### Document passage
— begin —
We see that the slopes vary by about .08 and the intercepts vary by .25

To run the chow test, we need 4 inputs for chow.test. We need the two standardized variables from the the “Select” data frame: clev.select and the two standardized variables from the the “Rest” data frame: clev.rest.

chow <- chow.test(clev.select$standardized_lag_sale_price, clev.select$standardized_sale_price, clev.rest$standardized_lag_sale_price, clev.rest$standardized_sale_price)
chow

##     F value       d.f.1       d.f.2     P value 
##   2.2974700   2.0000000 201.0000000   0.1031467

With a p-value of .103 we do not have significant evidence to conclude that the slopes of the two regressions are different under a standard alpha level of .05.

10.3 Spatial Correlogram

10.3.1 Concept

A non-parametric spatial correlogram is an alternative measure of global spatial autocorrelation that does not rely on the specification of a spatial weights matrix. Instead, a local regression is fit to the covariances or correlations computed for all pairs of observations as a function of the distance between them (for example, as outlined in Bjornstad and Falck 2001).

With standardized variables z, this boils down to a local regression:

\[z_iz_j = f(d_{ij}) + u\]

where $d_{ij}$ is the distance between a pair of locations i - j, u is an error term and f is a non-parametric function to be determined from the data. Typically, the latter is a LOWESS or kernel regression.

10.3.2 Creating a spatial correlogram

In GeoDa, creating a spatial correlogram is much more straight forward than in R. The process in r requires us to start with the sale price points, then to create a neighbors structure base on the distance breaks desired for the correlogram.
— end —
### Records shown
— begin —
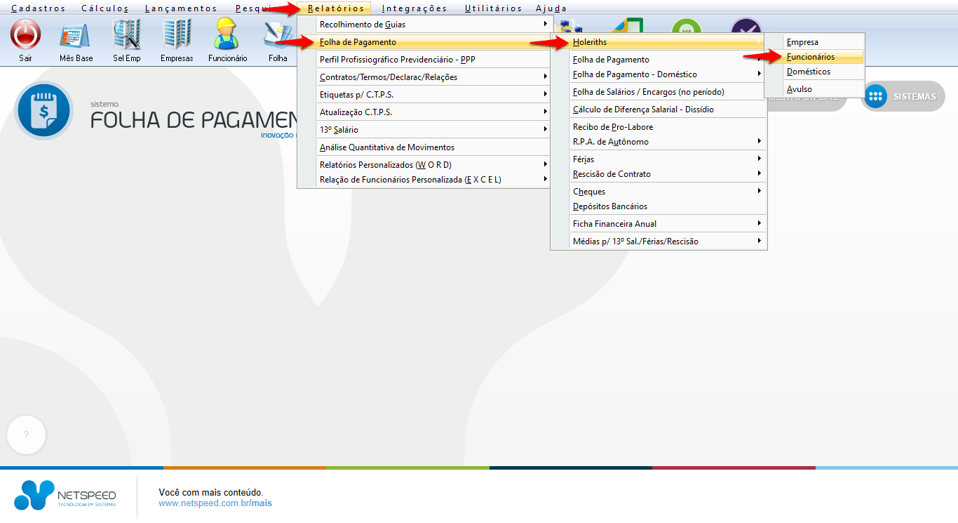The height and width of the screenshot is (523, 958).
Task: Open the Cadastros menu
Action: pos(39,8)
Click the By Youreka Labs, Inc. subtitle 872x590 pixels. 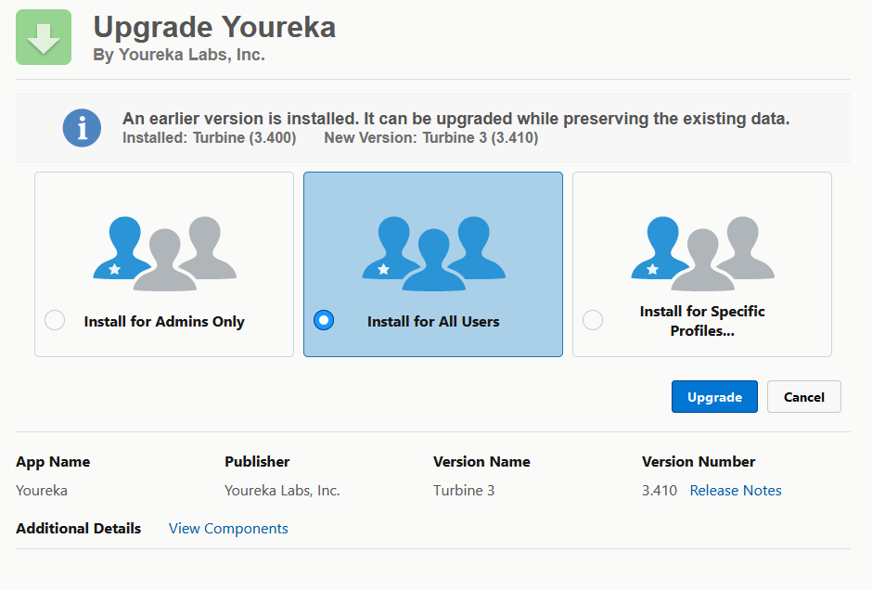(179, 55)
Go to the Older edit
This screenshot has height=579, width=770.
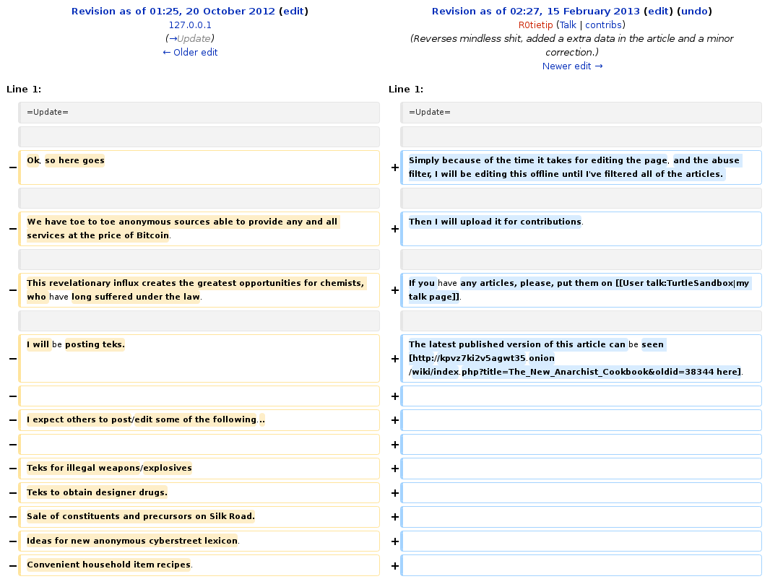pos(190,52)
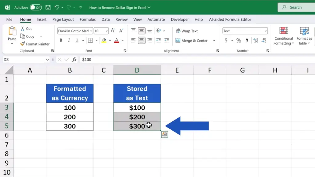Screen dimensions: 315x177
Task: Open the font name dropdown
Action: point(91,31)
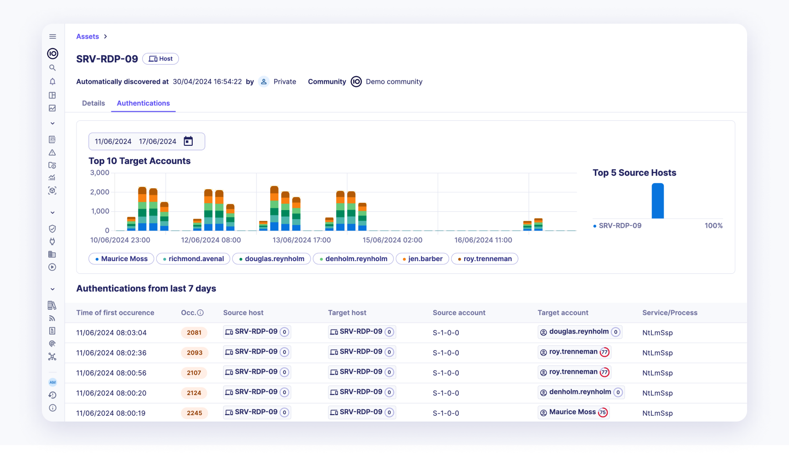Viewport: 789px width, 458px height.
Task: Go to Assets breadcrumb link
Action: pyautogui.click(x=87, y=36)
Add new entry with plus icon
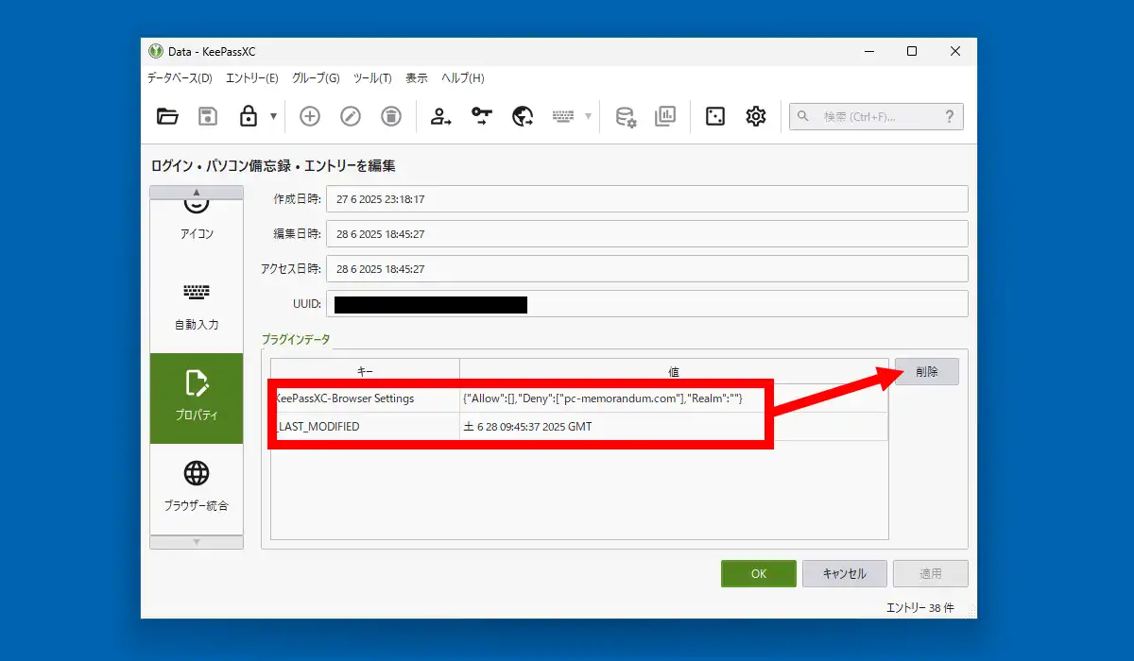Image resolution: width=1134 pixels, height=661 pixels. click(x=310, y=116)
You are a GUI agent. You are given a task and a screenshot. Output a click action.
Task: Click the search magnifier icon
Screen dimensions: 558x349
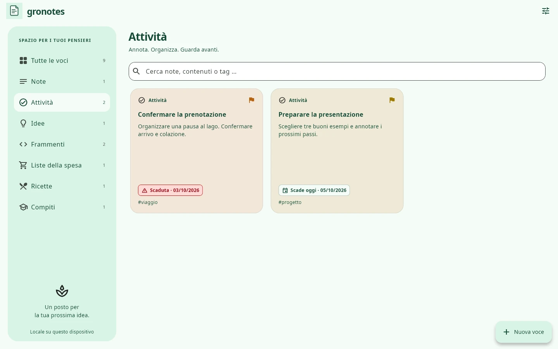coord(136,71)
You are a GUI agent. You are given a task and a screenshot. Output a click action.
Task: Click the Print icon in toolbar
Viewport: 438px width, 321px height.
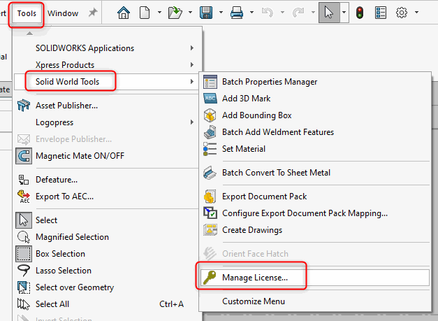pos(237,13)
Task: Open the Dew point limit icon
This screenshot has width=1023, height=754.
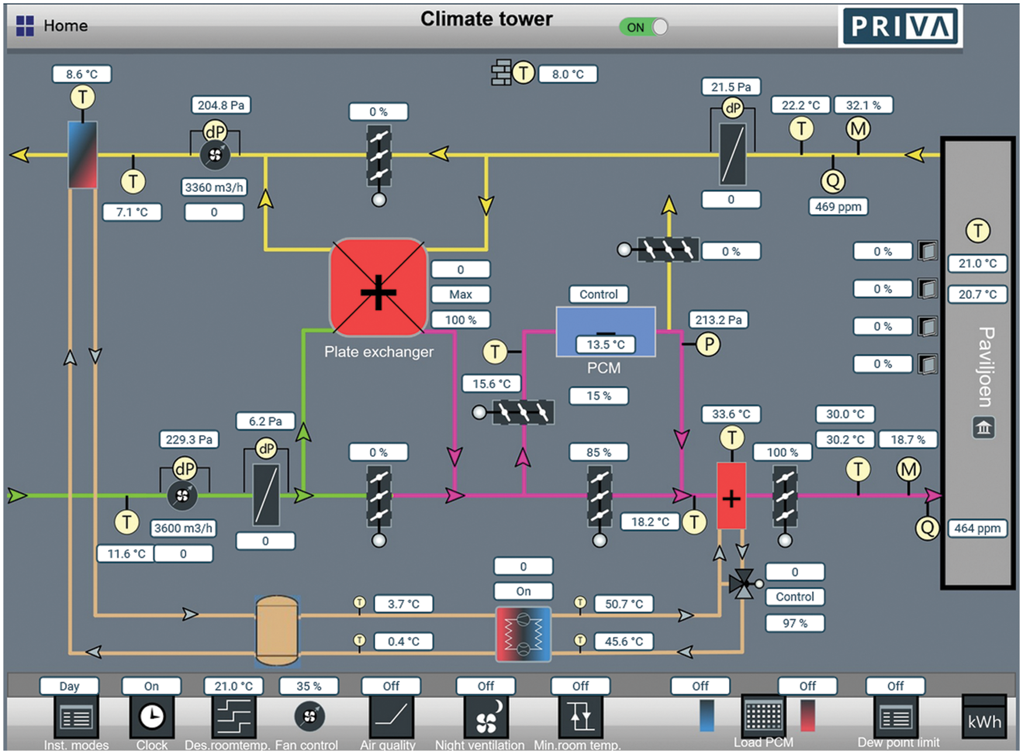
— end —
Rewrite the Chow test passage between "We see that" and "data frame: clev.rest.", inclusive, with "data frame" changed to "table".

### Output of the exercise
We see that the slopes vary by about .08 and the intercepts vary by .25

To run the chow test, we need 4 inputs for chow.test. We need the two standardized variables from the the “Select” table: clev.select and the two standardized variables from the the “Rest” table: clev.rest.